Goutte d'Or
From Paris Hotels Reviews
Goutte d'Or
The wide, grotty boulevard de la Chapelle forms the Northern boundary of the 10e arrondissement, its only beacon the gloriously dilapidated Théatre des Bouffes du Nord energetically run by British director Peter Brook since 1974. Immediately north of the boulevard, the poetically named quartier of the Goutte d'Or stretches between boulevard Barbés and the Gare du Nord rail lines. The setting for Zola’s classic novel of gritty realism, L'Assonunoir , its name – "the Drop of Gold" – comes form a vineyard which stood here in medieval times. After World War I, when large numbers of North Africans were imported to restock the trenches, it gradually became an immigrant ghetto.
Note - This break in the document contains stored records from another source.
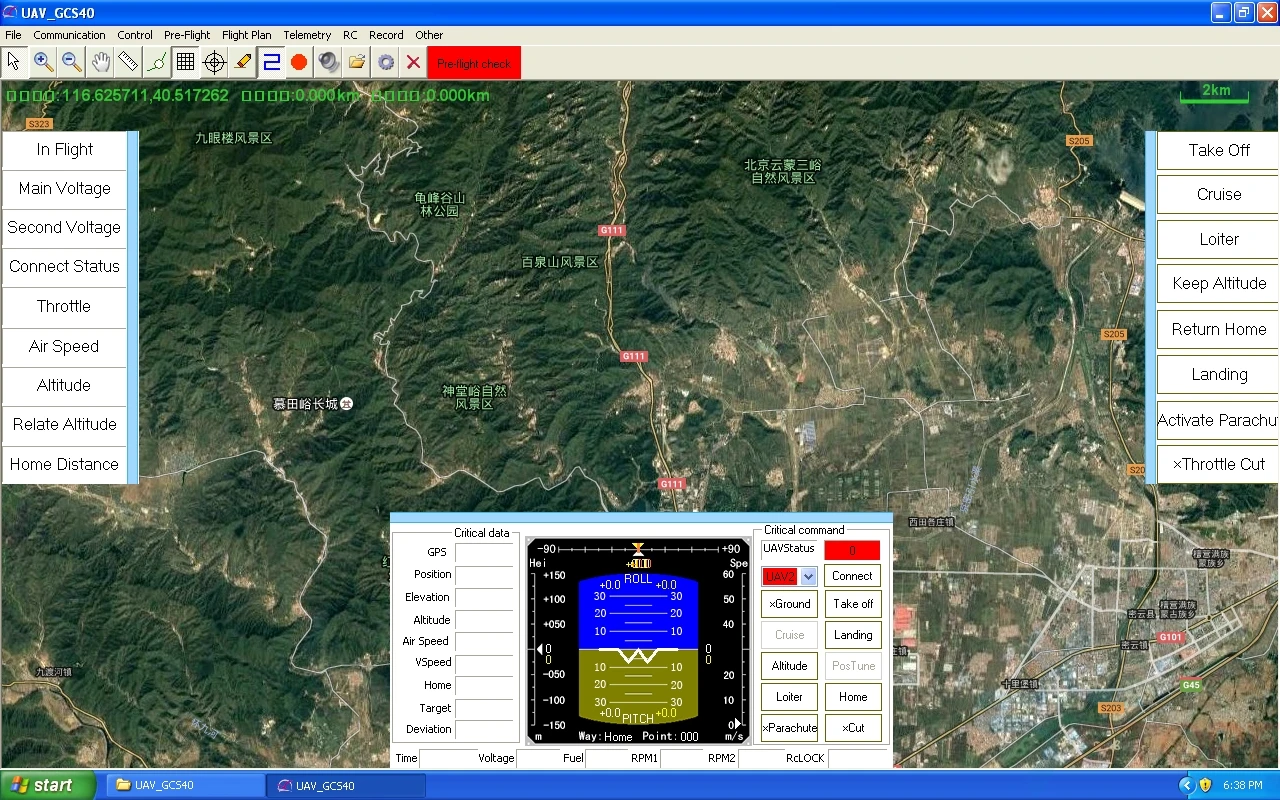This screenshot has height=800, width=1280.
Task: Select the zoom in magnifier tool
Action: coord(43,62)
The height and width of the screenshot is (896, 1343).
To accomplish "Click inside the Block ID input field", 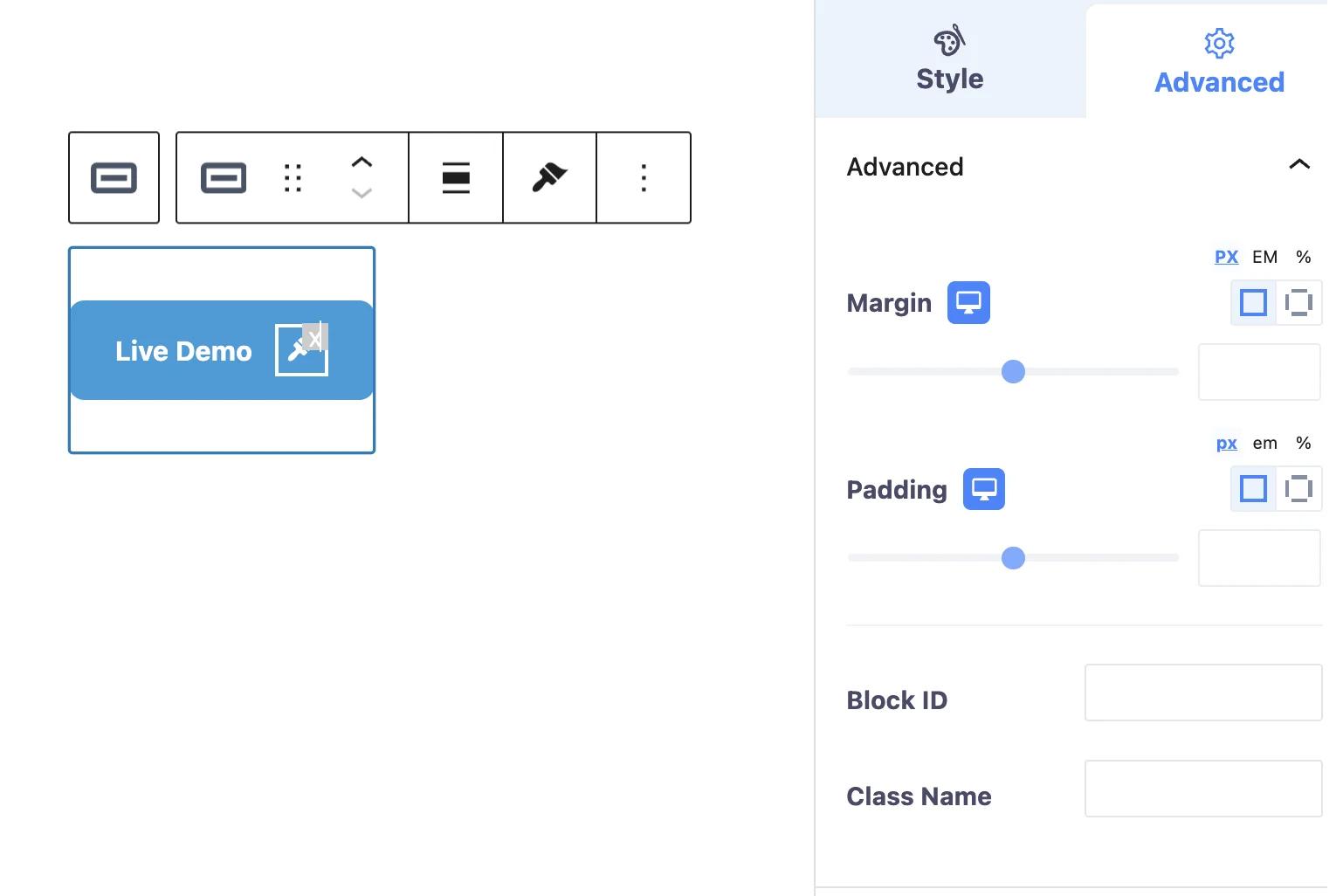I will point(1202,692).
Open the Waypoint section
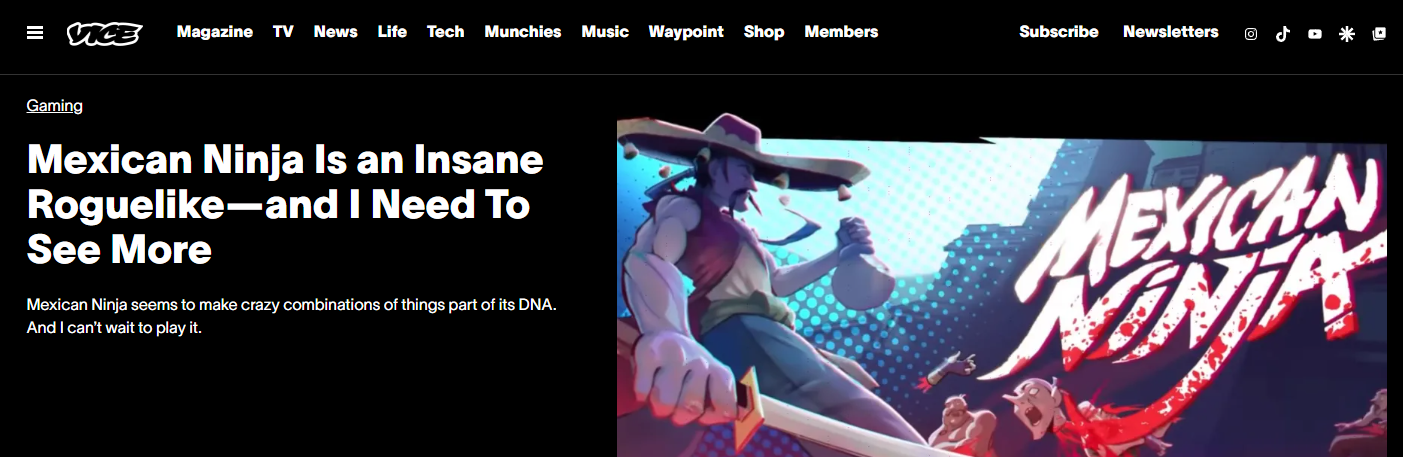The width and height of the screenshot is (1403, 457). pyautogui.click(x=686, y=32)
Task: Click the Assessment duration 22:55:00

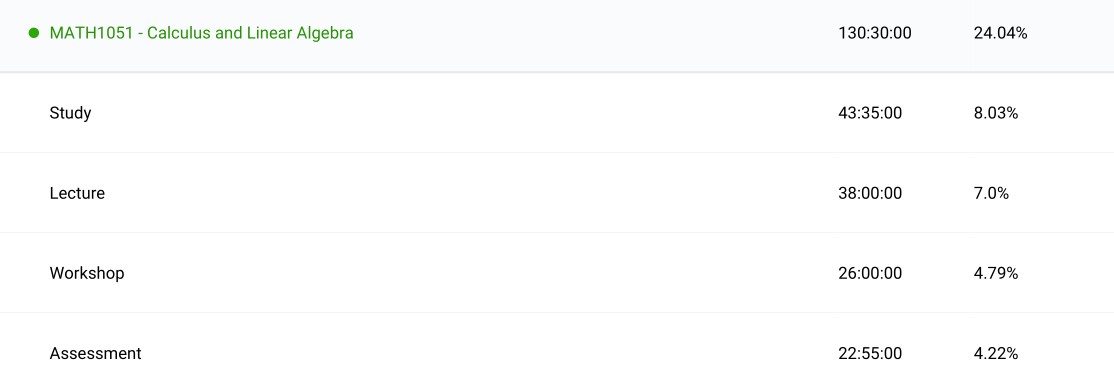Action: tap(870, 353)
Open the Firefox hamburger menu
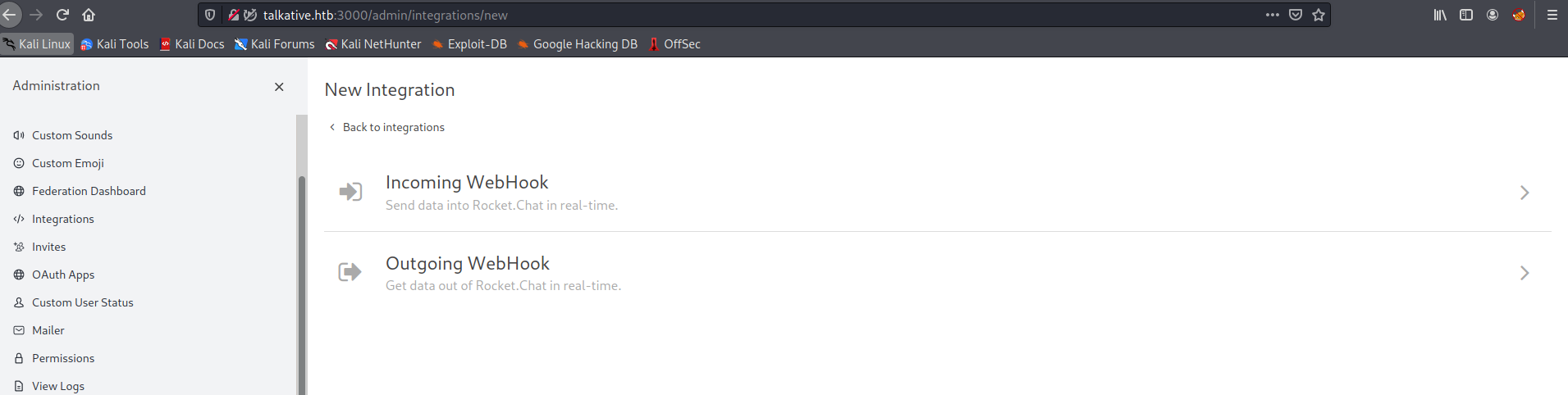 [x=1552, y=15]
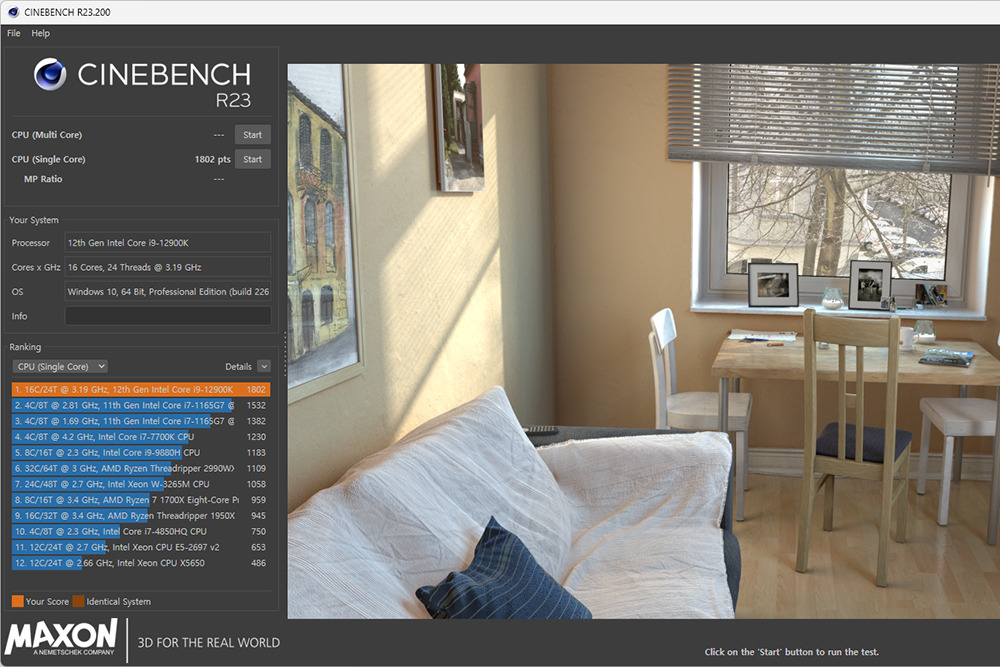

For years, the streets languished in a lamentable state of decay, but a major renovation programme has dramatically changed the area’s character. While the quartier remains poor, it is a home to ahost of vibrant mini-communities, now predominantly – and colourfully – West African and Congolese, rather than North African, but with pockets of South Asian, Haitian, Turkish and other ethnicities as well.
On the rue de la Goutte d’ Or itself, you could seek out one of the city’s Wallace Fountains, on the corner with the rue de Chartres, but the main sight is a few steps north on rue Dejean, where the Marché Dejean (daily except Sun afternoon & Mon; Mo Château-Rouge) heaves with African groceries and thums with shoppers, including lots of women in technicolour African dress. You can pick up imported African beers and drinks and, if you’re self catering, vegetable and plantains, yams and taro roots, or packets of bamboo-leaf-wrapped manioc called coangas, as well as warm-water fish from barracuda to the delicious tilapia. Another, more general to the market takes place in the mornings twice weekly (Wed & Sat) underneath the metro viaduct on the boulevard de la Chapelle.
Most of the quarter’s cafés and bars tend to be very local in flavour and may not appeal to outsiders, but the Olympic Cafe, a bar, café-théâtre and world music venue, is splendidly welcoming.